Speaker 1 (01:08:18):
That's that's very interesting, and I know you're trying to
get away from that, but I want to touch on it.
Speaker 3 (01:08:24):
Uncomfortable talking about it.
Speaker 1 (01:08:28):
You know, I'm I'm sounds like I'm in the same
boat with you. I have a faith, I have a
belief I have I have a relationship that is very
much more a personal relationship than attributed to any building.
Speaker 2 (01:08:53):
Or institution, you know, yeah, institution.
Speaker 1 (01:08:58):
And I've said this in some of my episodes where
I've we've talked about the possibility of extraterrestrial, ultraterrestrial or
interdimensional life. And I know for someone with your background,
(01:09:19):
those are those are tough things to try to even
get into a conversation with. But like I've made the
comment before, if you took every every species, every every
little animal, from the tiniest little shrew to you know,
(01:09:42):
all the way up through us common modern human and
you put them all in a lineup, and you looked
from from one end to the other, what's the one
thing that does not look like it belongs here?
Speaker 3 (01:10:05):
Oh? Oh well yeah, well yeah.
Speaker 1 (01:10:08):
Everything else has tails and hair and fur or claws
or teeth, you know, sharp things. You know, even even
sasquatch in within that parameter would look more, would be
more proper than us. You know, So was it is
(01:10:31):
it divine intervention? Was it an alien intervention that altered
our DNA to make them make us slightly different than
everything else? You know, there's a number of different viewpoints
on it, but the one thing is that we stand
out so dramatically from everything else. Even though we are
(01:10:56):
very close to gorillas and monkey and chimps, you know,
as far as how we look and how we behave
and how we take care of our young, there's so
many similarities and everything, but we are still significantly different.
Speaker 3 (01:11:12):
There are differences. Yeah, I think there are more differences
of degree rather than differences of kind. And so you know,
when you when you consider the fact that we share,
say with chimpanzees, depending on whether you're looking at the
whole genome or the mitochondrial genome or whatever, you know,
(01:11:35):
anywhere from ninety what is it ninety four to ninety
six or seven percent identity, it's in that in that
three or four percentage points that we differ. I mean,
you can flip that around and say that not that
chimpanzees are identical to us, But we have ninety six
(01:11:55):
percent Chimpanzee DNA and U S and that and so
and so.
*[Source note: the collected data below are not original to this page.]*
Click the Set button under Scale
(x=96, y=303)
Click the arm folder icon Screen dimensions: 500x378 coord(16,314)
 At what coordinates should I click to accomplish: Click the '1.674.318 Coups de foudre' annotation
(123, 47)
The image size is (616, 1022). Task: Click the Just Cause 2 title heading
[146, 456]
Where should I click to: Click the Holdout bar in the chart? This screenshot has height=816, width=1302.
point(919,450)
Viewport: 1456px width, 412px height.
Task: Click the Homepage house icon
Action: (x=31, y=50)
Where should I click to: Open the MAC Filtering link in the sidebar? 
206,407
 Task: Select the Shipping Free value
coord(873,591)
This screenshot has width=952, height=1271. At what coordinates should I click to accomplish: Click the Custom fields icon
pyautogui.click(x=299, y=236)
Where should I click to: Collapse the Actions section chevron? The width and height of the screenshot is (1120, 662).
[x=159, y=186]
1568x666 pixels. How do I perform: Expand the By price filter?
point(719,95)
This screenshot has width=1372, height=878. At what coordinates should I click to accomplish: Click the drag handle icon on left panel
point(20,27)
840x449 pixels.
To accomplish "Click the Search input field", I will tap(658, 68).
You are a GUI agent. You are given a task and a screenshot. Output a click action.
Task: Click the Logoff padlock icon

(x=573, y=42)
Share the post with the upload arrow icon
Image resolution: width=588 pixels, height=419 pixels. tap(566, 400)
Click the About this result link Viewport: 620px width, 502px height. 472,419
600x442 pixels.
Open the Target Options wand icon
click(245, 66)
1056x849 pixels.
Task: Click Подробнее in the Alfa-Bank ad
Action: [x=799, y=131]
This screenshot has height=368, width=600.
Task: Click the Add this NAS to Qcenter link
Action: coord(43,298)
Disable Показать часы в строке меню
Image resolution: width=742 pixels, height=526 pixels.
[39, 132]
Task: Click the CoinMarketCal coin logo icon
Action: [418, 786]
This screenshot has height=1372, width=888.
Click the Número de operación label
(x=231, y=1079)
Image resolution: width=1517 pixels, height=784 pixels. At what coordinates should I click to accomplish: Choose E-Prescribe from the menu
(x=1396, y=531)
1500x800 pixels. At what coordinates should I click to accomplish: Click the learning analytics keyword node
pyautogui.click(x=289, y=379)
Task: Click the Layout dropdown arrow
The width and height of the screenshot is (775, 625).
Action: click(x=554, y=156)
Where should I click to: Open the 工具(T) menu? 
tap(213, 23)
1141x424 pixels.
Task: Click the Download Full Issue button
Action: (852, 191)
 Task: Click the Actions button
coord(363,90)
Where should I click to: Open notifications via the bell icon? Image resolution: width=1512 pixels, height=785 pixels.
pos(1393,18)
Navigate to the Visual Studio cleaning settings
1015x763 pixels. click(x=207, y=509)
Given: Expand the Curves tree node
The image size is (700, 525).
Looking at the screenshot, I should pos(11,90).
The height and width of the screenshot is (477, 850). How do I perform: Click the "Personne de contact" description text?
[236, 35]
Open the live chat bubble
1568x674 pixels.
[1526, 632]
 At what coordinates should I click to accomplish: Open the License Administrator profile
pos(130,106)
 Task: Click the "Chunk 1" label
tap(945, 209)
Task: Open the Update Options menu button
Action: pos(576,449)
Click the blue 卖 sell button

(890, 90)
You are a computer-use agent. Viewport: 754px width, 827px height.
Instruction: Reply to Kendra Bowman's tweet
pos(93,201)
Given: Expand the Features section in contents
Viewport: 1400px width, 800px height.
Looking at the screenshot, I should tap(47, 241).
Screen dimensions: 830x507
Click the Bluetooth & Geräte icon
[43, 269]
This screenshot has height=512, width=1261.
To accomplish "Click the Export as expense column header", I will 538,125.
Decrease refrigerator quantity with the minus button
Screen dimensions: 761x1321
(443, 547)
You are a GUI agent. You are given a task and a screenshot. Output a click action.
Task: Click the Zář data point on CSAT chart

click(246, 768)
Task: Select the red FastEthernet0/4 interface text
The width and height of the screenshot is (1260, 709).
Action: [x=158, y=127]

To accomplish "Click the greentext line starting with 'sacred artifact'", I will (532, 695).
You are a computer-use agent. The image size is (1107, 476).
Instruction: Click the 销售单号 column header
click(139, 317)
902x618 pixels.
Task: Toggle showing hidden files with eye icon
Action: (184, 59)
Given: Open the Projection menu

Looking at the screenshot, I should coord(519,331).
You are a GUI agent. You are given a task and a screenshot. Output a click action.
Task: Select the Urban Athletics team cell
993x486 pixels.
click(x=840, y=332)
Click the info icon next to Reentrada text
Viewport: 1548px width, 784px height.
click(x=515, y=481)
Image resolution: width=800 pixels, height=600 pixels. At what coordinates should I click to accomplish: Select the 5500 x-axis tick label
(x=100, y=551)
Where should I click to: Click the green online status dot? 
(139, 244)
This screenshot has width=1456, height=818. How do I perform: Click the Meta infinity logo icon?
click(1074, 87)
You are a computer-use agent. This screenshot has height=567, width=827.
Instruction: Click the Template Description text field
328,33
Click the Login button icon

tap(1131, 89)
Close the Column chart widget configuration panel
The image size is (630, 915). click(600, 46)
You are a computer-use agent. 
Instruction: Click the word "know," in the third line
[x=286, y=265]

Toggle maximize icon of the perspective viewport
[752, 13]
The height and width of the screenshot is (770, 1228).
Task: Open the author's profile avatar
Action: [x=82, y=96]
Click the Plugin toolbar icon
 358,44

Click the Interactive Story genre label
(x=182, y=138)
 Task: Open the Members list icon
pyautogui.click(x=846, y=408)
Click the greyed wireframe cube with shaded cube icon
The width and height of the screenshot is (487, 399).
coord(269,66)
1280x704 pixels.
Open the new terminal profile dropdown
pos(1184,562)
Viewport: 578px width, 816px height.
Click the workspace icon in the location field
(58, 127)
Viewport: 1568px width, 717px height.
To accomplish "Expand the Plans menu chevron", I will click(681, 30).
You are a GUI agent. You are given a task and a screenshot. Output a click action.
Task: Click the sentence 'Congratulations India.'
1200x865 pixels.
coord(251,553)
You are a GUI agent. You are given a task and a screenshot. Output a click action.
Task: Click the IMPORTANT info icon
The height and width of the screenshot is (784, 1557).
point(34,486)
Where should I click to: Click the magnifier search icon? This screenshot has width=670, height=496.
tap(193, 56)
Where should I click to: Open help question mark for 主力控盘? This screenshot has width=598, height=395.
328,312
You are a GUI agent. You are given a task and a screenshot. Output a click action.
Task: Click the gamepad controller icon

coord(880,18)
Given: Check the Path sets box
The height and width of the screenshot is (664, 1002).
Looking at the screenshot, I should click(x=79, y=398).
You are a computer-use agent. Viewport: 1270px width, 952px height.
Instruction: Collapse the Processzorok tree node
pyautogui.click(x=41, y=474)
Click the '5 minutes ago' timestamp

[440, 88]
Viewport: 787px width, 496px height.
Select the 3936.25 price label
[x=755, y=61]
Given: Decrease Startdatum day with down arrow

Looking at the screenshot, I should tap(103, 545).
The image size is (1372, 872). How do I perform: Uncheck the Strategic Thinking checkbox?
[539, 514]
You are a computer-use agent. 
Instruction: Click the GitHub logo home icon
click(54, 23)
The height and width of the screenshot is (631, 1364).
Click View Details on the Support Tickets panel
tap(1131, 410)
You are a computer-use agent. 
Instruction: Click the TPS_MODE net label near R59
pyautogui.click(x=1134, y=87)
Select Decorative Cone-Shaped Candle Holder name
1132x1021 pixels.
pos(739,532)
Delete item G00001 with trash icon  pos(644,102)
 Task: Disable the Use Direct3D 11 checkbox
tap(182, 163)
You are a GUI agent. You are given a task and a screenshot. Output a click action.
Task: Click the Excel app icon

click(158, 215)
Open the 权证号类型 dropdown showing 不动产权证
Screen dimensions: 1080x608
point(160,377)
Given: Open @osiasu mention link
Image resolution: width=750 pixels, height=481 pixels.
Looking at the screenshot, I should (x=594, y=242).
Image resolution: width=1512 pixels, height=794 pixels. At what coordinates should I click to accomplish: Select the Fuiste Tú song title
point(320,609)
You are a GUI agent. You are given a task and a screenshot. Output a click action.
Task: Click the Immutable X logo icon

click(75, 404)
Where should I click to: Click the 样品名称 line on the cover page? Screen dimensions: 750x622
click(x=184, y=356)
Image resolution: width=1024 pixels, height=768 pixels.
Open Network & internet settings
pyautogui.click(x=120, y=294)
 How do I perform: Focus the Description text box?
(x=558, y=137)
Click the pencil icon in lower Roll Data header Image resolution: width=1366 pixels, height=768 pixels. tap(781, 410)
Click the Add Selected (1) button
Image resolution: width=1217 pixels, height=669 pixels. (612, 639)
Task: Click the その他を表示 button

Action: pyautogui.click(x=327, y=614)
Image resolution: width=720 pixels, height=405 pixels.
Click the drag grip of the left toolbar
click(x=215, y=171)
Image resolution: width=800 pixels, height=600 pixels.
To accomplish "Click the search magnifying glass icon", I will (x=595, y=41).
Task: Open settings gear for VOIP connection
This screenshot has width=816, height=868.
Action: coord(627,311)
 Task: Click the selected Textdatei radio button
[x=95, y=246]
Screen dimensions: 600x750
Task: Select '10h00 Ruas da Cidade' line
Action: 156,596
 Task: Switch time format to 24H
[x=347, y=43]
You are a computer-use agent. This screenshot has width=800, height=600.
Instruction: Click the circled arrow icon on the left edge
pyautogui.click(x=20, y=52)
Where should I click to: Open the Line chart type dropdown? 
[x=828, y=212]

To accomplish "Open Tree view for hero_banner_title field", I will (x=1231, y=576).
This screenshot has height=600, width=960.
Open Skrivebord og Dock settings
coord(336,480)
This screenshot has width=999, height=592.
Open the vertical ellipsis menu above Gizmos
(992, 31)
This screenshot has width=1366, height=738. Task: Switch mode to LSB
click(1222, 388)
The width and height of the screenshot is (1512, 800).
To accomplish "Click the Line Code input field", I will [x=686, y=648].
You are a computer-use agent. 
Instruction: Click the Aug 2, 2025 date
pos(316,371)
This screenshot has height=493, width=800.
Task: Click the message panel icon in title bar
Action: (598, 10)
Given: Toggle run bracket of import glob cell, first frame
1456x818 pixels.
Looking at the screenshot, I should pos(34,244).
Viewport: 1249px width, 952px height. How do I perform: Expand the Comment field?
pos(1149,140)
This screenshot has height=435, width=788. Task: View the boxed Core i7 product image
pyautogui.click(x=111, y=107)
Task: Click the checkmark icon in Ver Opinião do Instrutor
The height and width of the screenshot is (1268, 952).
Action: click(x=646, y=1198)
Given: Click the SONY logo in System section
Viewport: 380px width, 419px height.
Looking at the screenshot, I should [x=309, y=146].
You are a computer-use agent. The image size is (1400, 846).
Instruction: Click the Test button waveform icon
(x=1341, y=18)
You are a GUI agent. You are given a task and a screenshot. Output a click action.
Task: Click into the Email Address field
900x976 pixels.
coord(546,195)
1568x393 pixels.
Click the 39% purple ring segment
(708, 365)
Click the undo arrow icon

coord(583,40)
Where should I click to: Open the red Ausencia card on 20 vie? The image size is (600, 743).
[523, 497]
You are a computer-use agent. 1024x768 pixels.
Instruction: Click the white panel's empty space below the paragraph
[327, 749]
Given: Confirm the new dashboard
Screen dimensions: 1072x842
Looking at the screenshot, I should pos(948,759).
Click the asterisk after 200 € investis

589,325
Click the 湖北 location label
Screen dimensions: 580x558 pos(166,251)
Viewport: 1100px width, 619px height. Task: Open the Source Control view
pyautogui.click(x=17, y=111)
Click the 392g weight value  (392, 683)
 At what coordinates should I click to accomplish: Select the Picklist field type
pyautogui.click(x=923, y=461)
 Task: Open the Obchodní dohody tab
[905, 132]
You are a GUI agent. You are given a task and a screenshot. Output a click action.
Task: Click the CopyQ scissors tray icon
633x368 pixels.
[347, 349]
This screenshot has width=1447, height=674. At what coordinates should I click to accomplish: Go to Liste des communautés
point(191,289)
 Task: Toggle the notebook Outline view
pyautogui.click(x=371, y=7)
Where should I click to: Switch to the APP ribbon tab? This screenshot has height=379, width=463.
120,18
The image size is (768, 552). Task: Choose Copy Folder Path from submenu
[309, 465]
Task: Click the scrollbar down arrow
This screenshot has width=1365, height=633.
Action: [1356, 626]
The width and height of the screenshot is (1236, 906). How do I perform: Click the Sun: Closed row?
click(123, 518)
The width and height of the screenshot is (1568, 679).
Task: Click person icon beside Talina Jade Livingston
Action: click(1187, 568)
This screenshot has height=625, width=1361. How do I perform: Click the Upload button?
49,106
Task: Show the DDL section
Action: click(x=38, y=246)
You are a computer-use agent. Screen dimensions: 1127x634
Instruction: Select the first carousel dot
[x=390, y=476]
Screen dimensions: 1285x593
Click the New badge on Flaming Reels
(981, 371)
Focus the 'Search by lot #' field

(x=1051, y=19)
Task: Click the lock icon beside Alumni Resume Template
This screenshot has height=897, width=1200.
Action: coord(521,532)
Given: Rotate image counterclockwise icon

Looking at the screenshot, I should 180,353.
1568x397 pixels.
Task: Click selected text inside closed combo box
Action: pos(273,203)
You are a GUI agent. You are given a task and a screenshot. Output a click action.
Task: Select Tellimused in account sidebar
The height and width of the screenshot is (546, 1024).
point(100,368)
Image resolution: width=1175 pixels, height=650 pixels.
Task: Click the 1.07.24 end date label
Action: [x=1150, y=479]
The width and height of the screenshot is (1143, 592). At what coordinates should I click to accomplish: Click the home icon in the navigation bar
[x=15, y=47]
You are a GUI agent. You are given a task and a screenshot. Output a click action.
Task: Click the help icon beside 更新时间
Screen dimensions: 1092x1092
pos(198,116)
It amazes me or impresses me the amount
of divergence that was possible with just a modification of
a handful of genes and UH and a few chromosomal
(01:12:19):
rearrangements which have also had some dramatic impacts. Now, whether
that required extraordinary interventionary means to achieve or whether that
see and if that were the case, I would expect
there to be a more abrupt change. How is it
(01:12:43):
that Mother Nature, if you will, was able to propel
a primate lineage so close to us, but just wasn't
able to not just across the finish line yet in
the fossil record? You know? This was it? In that
search for missing links? You know, people say, well, look
(01:13:03):
at there's the apes and there's us. There's this. You know,
like you said, you as you framed it, we don't
seem to belong here. We're so subtly different, even though
we share so much in common. How do you explain
this was? This was the medieval perplex perplextion was how
do you explain that gulf? And of course They're their
(01:13:24):
experience was with your basic farm animal. They didn't have
exposure in Europe to chimpanzees and orangutans and gorillas that
look so much more like us. That's why it was
so astounding when they were finally brought to Europe. But
if you then, and so I'm going to tell my students,
you know, would you if evolution were too you would
(01:13:45):
expect a missing link right between our nearest neighbor us
and them. Well, you look in the fossil record, and
what do you find. You look at at the Australia
pithesenes and you couldn't ask for a better missing link,
something that's exactly intermediate between chimpanzees and humans. And then
in fact you find there's this whole sequence of missing
(01:14:08):
links that span that chain of being remarkably smoothly through
the millennia, the more more than the millennia through the
last seven million years since the divergence from a common
ancestor with chimpanzees. That's why you know you have to
when you appreciate, when you understand the fossil record, you
know notions that, oh, we can put all the fossils
(01:14:30):
for human evolution in a shoe box. No, that's not true.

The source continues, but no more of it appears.